Never released: project renaming took precedence. These features were released under 0.6, and the new project name, instead.

  • Added replacements for permission_required decorator and PermissionRequiredMixin that support object-level permissions

  • Added get_page() helper function

  • Added Table helper class

  • Added M and Mon helper classes for simple code performance debugging

  • Added mon() decorator as a shortcut for monitoring a function

  • Added inspection/prettyprint utilities for debugging

  • Added extensible Developer class as a home for shortcuts to common user-based operations useful to developers

0.4.3 (2016-09-17)

  • Added authenticate() method to ObjectPermissionsBackend, fixing a bug where it broke authentication if a user’s credentials were not authenticated by earlier backends

0.4.2 (2016-06-21)

  • Fixed missing commits under 0.4.1 tag

0.4.1 (2016-06-21)

  • Fixed documentation build issues on readthedocs.org

0.4 (2016-06-21)

  • Added AjaxResponse

  • Added GOODIES_COMMON_INFO_REQUIRE_USER_ON_SAVE setting

  • Added object-level permission support (ObjectPermissionsBackend, ifperm and ifnotperm template tags)
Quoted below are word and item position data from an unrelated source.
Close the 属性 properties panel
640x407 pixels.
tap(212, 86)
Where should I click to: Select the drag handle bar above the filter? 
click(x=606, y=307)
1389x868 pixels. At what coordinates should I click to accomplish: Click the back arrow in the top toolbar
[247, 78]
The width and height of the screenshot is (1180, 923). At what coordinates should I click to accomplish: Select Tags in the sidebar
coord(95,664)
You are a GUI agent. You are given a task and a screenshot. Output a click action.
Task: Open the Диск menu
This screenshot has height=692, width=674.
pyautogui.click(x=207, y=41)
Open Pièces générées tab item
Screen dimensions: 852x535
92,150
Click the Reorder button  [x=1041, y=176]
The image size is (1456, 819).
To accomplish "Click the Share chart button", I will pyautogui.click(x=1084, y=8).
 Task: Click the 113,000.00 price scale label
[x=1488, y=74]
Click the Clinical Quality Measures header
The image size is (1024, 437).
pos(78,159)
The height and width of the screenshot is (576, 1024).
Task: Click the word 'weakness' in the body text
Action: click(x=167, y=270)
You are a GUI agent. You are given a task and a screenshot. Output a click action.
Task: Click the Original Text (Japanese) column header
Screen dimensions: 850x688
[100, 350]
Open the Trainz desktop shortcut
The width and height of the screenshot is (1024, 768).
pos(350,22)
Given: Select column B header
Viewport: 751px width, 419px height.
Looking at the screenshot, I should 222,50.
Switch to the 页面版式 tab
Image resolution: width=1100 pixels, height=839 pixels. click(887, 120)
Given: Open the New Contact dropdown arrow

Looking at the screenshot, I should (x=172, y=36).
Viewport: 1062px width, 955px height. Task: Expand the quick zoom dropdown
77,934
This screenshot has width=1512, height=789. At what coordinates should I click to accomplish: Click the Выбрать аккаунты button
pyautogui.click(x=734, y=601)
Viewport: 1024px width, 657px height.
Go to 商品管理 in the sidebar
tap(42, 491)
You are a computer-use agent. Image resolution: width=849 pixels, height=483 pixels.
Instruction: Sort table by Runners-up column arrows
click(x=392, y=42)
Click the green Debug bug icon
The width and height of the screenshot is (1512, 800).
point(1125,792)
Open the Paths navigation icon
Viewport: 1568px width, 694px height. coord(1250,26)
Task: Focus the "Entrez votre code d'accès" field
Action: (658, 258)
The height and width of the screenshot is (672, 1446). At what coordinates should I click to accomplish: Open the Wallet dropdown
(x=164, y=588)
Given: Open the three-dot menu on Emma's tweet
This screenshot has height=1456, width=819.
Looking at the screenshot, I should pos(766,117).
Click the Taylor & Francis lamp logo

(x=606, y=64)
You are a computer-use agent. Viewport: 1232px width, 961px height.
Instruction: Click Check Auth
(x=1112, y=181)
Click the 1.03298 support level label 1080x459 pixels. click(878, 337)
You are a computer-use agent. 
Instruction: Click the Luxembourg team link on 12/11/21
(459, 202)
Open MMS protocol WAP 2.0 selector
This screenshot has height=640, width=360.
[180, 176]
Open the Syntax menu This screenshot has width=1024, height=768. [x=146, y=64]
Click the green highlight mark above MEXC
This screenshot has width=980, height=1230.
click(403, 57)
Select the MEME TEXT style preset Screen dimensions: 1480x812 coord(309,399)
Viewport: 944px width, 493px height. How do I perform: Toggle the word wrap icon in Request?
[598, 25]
  • Updated CommonInfoMixin to provide default object-level permissions for subclasses, based on ownership

0.3 (2016-03-19)

  • Added TimeZoneField/TimeZoneHelper

  • Cleaned code as per isort and flake8

Pre-0.3

  • CommonInfoMixin, with associated manager and queryset

  • ArchivableMixin, with associated manager and queryset

  • VersioningMixin, with associated manager and queryset

  • StaticAbstract parent model, with associated manager and queryset

  • CommonInfoForm for ModelForms based on CommonInfoMixin models

License

Djem is released under the BSD license.